*PASSAGE FOR REVIEW*:
----

The DIFC said in a statement that chairman Ian Hay Davison would be replaced by Habib al-Mulla, a Dubai Financial Services Authority board member. It said chief executive Phillip Thorpe is being replaced by David King, the DFSA’s managing director of supervision.

The statement didn’t explain the changes.

But Davison says the dismissals follow the DFSA board’s raising of concerns about the quality of corporate governance at the centre.

“I’m extremely disappointed that the efforts of my colleagues and myself to establish standards of corporate behaviour in the DIFC have not been dealt with by (DIFC chairman Anis) al-Jallaf,” Davison has declared. “He’s dismissed my CEO and me rather than dealing with conflicts of interest at the DIFC.”

Bankers say the dismissals could add to the questions about the independence of the DFSA, a body set up to regulate financial firms working in the DIFC, a financial centre and international exchange expected to open for business later this year, after final laws are passed.

One of those laws is expected to give the DFSA full independence and a reporting line to Crown Prince Sheikh Mohammed bin Rashid Al Maktoum, the de facto ruler of Dubai. In the meantime, however, it reported to the DIFC.

The DIFC’s move comes after its chairman, al-Jallaf, and another board member, Majid Radpay, drew attention from inside and outside the DIFC for insider deals that critics said raised questions about business ethics behind the organisation, a multi-billion-dollar project aimed at further diversifying the emirate’s economy.

----

*PROVIDED RECORDS*:
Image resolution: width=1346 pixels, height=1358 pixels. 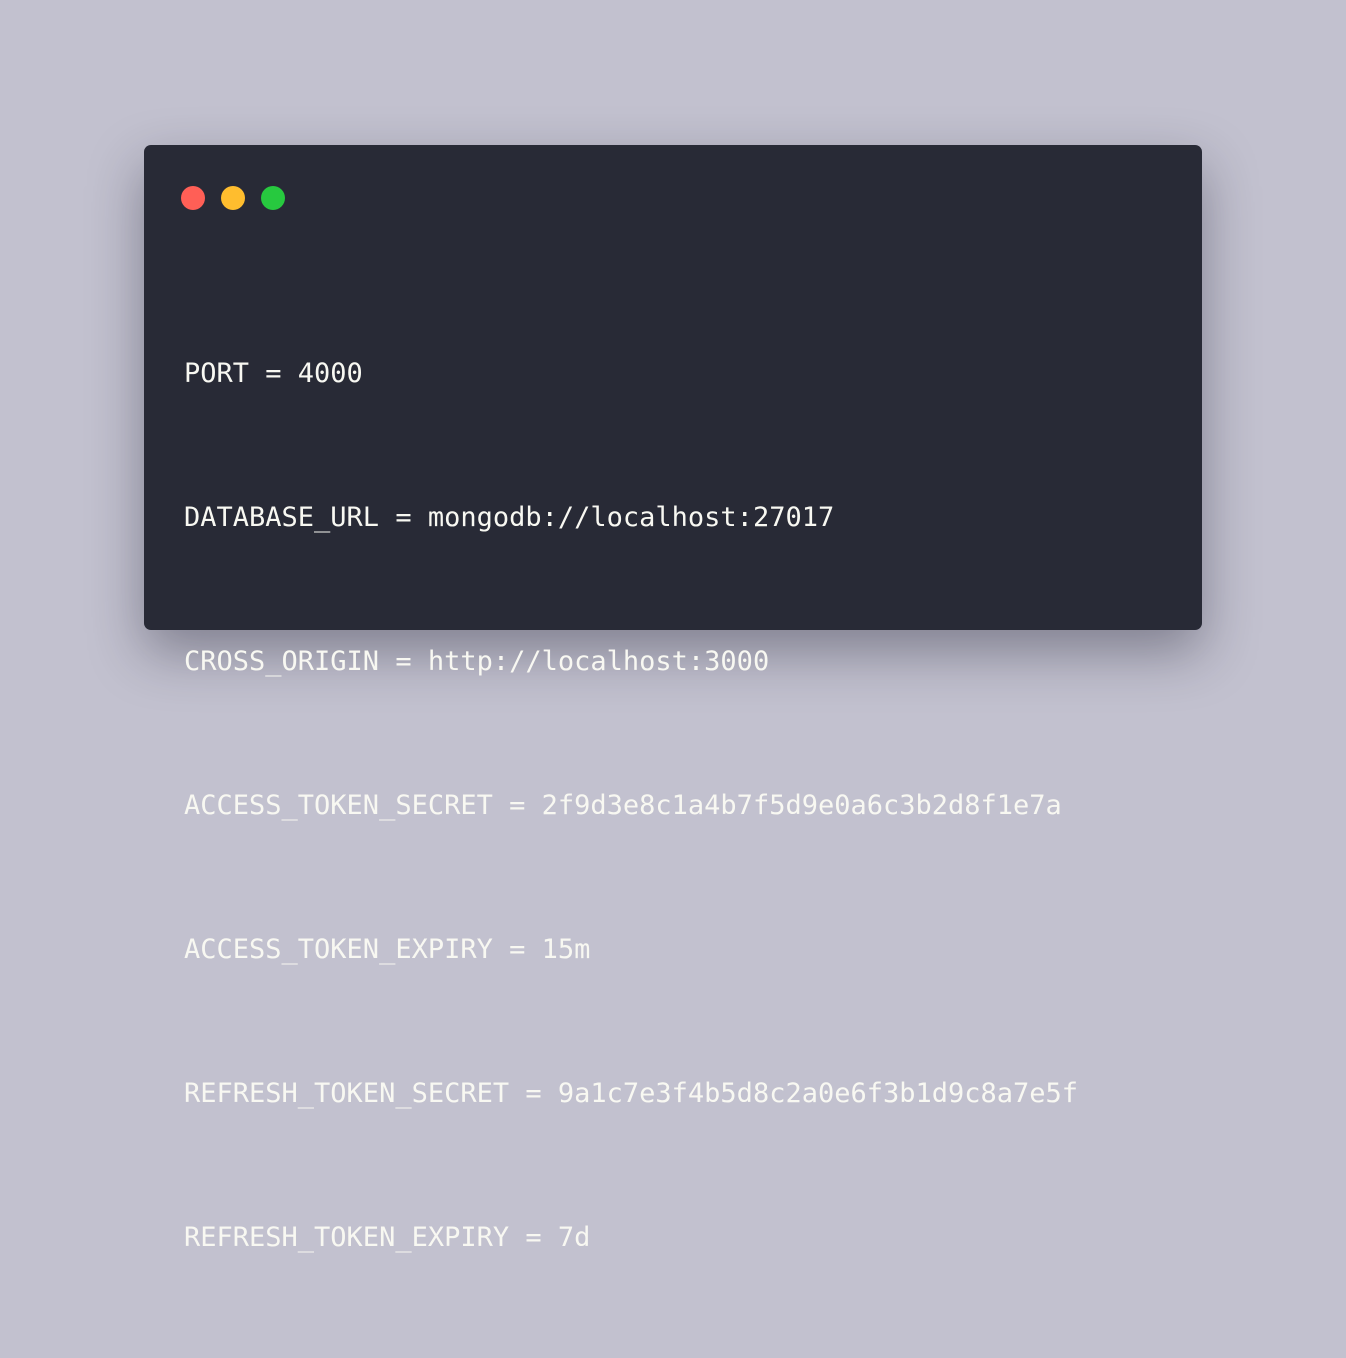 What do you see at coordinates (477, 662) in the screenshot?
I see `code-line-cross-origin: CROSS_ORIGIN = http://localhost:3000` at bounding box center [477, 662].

----

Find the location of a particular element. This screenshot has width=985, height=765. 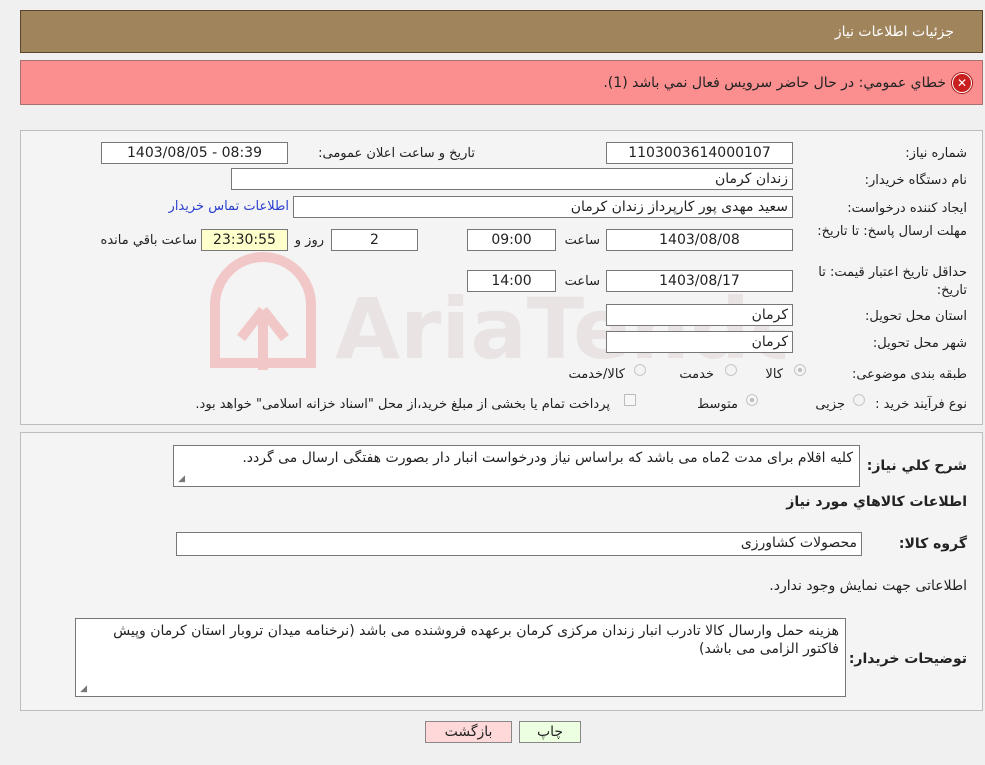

----

*EXERCISE*: Rewrite the passage about the DIFC leadership changes from "The statement didn’t" up to and including "laws are passed.", putting "removals" in place of "dismissals" wherever it occurs.

*RESPONSE TO THIS TASK*:
The statement didn’t explain the changes.

But Davison says the removals follow the DFSA board’s raising of concerns about the quality of corporate governance at the centre.

“I’m extremely disappointed that the efforts of my colleagues and myself to establish standards of corporate behaviour in the DIFC have not been dealt with by (DIFC chairman Anis) al-Jallaf,” Davison has declared. “He’s dismissed my CEO and me rather than dealing with conflicts of interest at the DIFC.”

Bankers say the removals could add to the questions about the independence of the DFSA, a body set up to regulate financial firms working in the DIFC, a financial centre and international exchange expected to open for business later this year, after final laws are passed.